>> begin MATERIALS PROVIDED

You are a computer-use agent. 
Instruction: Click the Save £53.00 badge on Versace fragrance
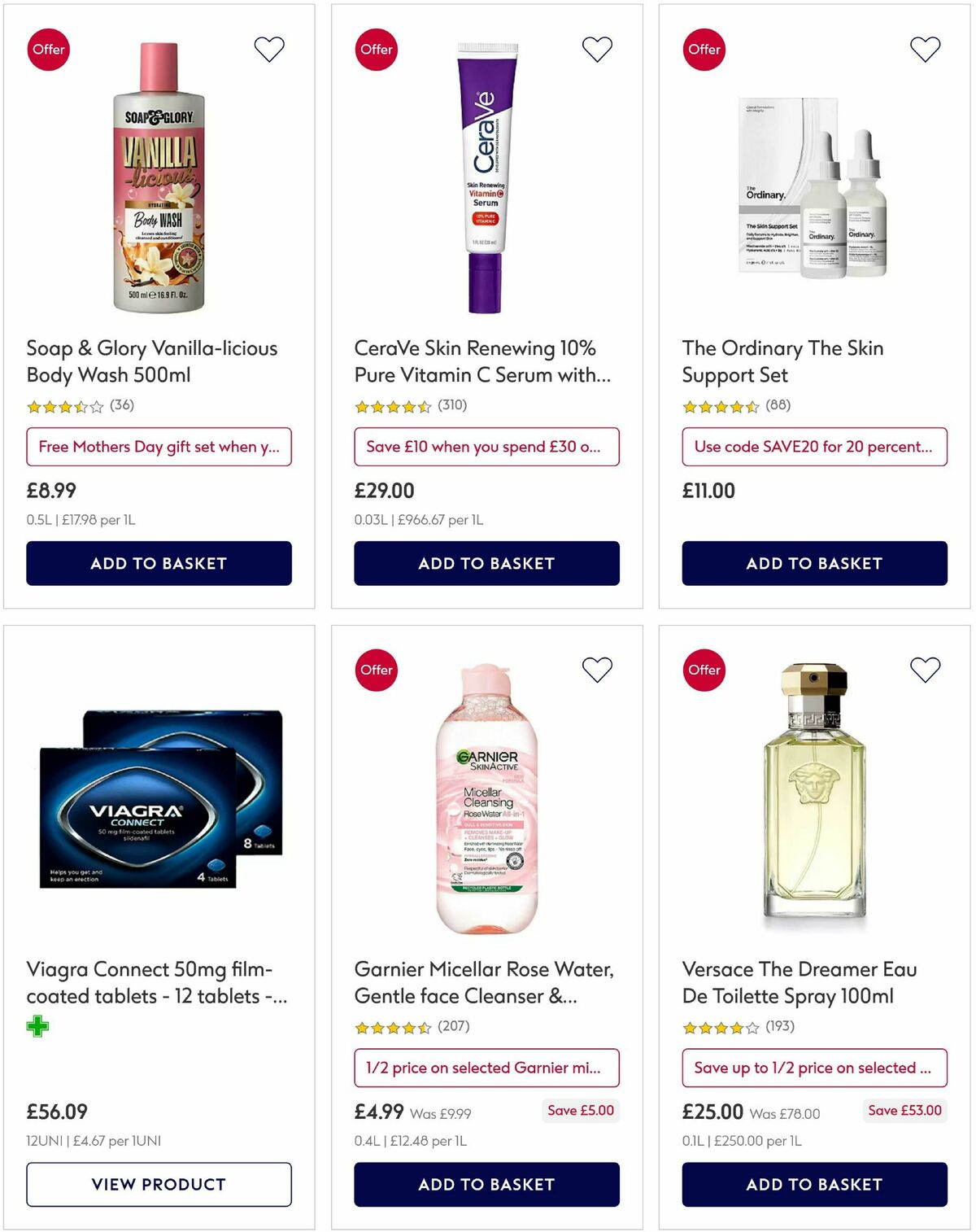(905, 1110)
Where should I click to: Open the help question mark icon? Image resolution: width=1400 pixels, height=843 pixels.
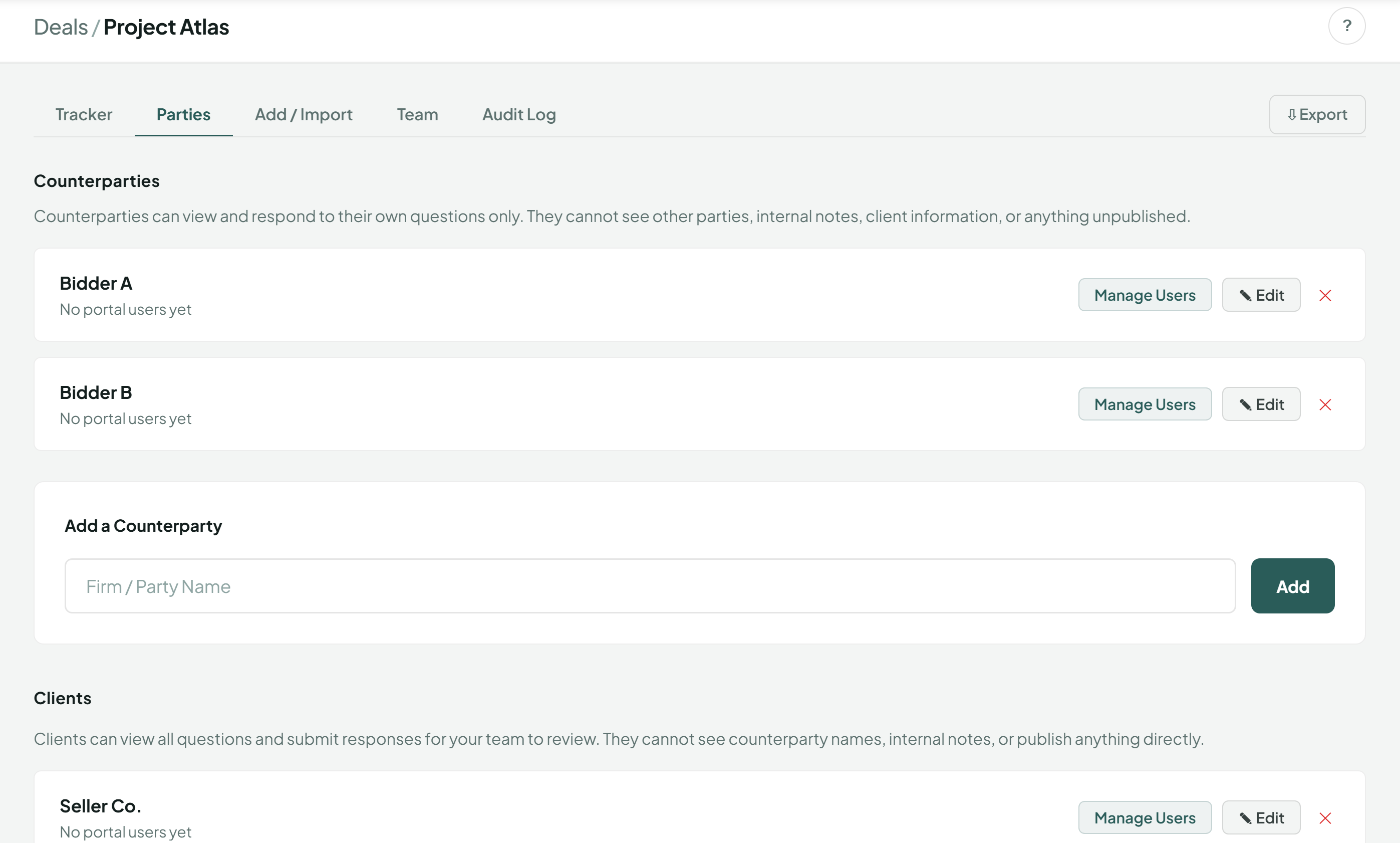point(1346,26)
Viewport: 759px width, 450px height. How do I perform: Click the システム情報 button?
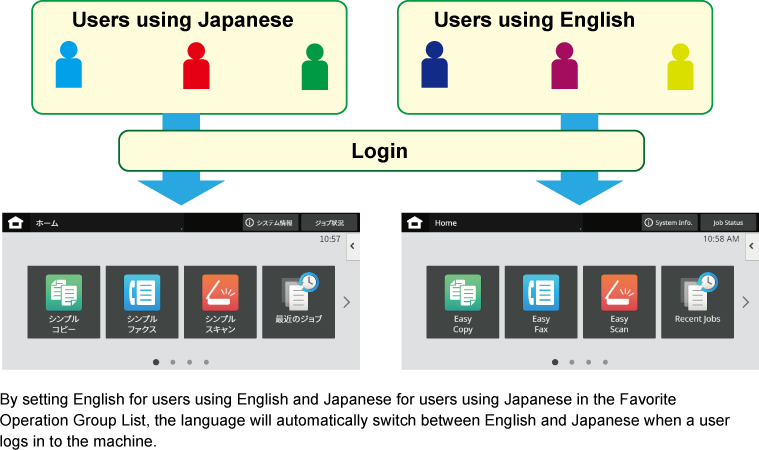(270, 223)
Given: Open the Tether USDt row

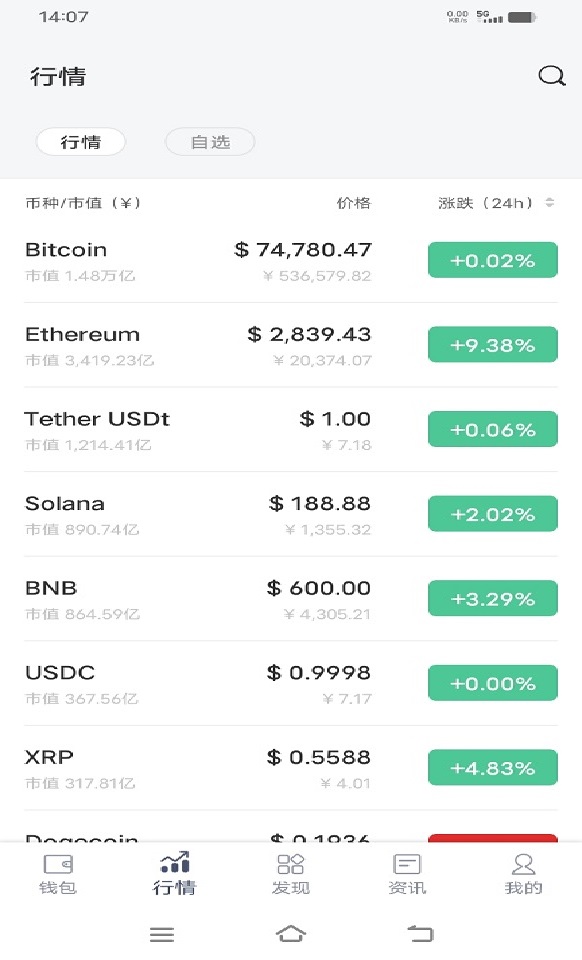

>> end MATERIALS PROVIDED

EXERCISE AIM: Transcribe the text of every item above word for word, omitting the pictures.

COMPLETE OUTPUT:
You are a computer-use agent. 
Instruction: Click the Save £53.00 badge on Versace fragrance
(905, 1110)
Where should I click to: Open the help question mark icon? Image resolution: width=1400 pixels, height=843 pixels.
point(1346,26)
Viewport: 759px width, 450px height. How do I perform: Click the システム情報 button?
(270, 223)
Given: Open the Tether USDt row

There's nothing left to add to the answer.